[Data items]
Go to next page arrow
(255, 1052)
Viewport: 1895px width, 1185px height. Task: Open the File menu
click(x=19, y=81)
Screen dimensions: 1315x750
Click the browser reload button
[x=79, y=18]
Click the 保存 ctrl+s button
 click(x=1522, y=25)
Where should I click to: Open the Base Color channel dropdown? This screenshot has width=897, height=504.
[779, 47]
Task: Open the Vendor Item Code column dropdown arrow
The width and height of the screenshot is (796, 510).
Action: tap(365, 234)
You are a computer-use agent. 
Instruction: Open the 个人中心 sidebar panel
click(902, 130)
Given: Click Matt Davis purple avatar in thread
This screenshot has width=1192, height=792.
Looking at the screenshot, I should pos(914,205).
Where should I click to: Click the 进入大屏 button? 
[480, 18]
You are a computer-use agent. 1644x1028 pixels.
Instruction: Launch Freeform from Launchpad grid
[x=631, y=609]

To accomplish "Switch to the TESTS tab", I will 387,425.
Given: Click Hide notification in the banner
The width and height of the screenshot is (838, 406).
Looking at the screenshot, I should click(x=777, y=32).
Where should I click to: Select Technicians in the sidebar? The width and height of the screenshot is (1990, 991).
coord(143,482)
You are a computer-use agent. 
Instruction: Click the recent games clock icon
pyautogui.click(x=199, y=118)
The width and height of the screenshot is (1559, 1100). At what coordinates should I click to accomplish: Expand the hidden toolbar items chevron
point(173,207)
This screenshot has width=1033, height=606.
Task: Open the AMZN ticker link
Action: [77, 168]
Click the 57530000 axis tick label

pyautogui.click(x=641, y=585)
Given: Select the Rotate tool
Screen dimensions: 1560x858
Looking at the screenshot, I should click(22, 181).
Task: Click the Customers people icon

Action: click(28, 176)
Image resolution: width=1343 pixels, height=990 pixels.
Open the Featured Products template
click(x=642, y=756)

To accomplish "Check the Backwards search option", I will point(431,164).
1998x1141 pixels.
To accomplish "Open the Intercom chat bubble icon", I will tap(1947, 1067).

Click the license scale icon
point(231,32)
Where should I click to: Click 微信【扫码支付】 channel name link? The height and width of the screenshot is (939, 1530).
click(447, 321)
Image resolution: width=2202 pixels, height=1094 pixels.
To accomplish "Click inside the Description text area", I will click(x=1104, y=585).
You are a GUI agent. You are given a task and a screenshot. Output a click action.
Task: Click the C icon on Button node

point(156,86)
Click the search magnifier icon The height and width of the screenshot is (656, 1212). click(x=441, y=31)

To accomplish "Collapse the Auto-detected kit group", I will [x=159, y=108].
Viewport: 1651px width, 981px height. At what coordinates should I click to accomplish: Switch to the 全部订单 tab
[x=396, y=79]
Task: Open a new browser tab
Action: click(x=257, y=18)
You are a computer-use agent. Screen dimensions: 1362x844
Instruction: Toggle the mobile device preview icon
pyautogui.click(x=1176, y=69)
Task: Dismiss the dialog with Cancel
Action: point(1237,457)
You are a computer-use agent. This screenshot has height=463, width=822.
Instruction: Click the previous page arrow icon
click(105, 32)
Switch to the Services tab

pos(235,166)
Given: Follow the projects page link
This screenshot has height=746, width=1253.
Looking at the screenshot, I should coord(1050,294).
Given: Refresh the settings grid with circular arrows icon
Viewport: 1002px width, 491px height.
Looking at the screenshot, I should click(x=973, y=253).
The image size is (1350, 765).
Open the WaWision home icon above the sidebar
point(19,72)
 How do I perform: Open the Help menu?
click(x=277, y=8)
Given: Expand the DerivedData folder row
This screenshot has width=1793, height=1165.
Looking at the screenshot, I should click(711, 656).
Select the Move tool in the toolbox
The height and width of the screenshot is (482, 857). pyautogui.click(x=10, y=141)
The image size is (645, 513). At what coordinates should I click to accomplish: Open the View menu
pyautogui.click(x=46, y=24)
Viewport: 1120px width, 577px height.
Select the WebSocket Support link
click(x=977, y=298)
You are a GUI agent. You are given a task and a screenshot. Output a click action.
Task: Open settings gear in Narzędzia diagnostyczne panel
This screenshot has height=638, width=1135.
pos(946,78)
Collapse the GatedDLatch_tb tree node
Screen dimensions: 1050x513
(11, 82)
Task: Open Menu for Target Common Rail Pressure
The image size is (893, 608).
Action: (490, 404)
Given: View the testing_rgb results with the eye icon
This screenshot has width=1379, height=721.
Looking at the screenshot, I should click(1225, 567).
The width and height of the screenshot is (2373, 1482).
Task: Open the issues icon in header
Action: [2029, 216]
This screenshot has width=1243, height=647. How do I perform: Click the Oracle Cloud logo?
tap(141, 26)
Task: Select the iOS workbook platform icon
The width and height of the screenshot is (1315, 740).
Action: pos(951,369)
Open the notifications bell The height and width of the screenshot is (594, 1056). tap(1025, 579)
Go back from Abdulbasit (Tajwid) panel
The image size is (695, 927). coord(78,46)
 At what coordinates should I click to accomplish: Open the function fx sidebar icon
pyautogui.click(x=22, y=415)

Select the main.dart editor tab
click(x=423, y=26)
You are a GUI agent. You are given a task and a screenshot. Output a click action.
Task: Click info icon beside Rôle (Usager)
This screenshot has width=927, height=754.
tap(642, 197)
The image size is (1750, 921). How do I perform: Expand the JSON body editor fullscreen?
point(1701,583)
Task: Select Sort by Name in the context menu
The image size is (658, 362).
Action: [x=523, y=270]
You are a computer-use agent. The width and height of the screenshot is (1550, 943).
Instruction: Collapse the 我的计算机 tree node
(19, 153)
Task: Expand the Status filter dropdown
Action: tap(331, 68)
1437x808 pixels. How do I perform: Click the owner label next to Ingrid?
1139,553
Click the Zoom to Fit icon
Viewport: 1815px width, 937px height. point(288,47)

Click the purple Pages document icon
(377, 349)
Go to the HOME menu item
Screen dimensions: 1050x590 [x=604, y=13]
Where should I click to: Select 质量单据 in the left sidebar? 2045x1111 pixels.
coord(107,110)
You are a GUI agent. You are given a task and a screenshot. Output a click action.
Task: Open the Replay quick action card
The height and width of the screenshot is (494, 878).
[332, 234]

Task statement:
Scan the records above, then copy out each line that mentions "settings".

Solution:
Given: Refresh the settings grid with circular arrows icon
Task: Open settings gear in Narzędzia diagnostyczne panel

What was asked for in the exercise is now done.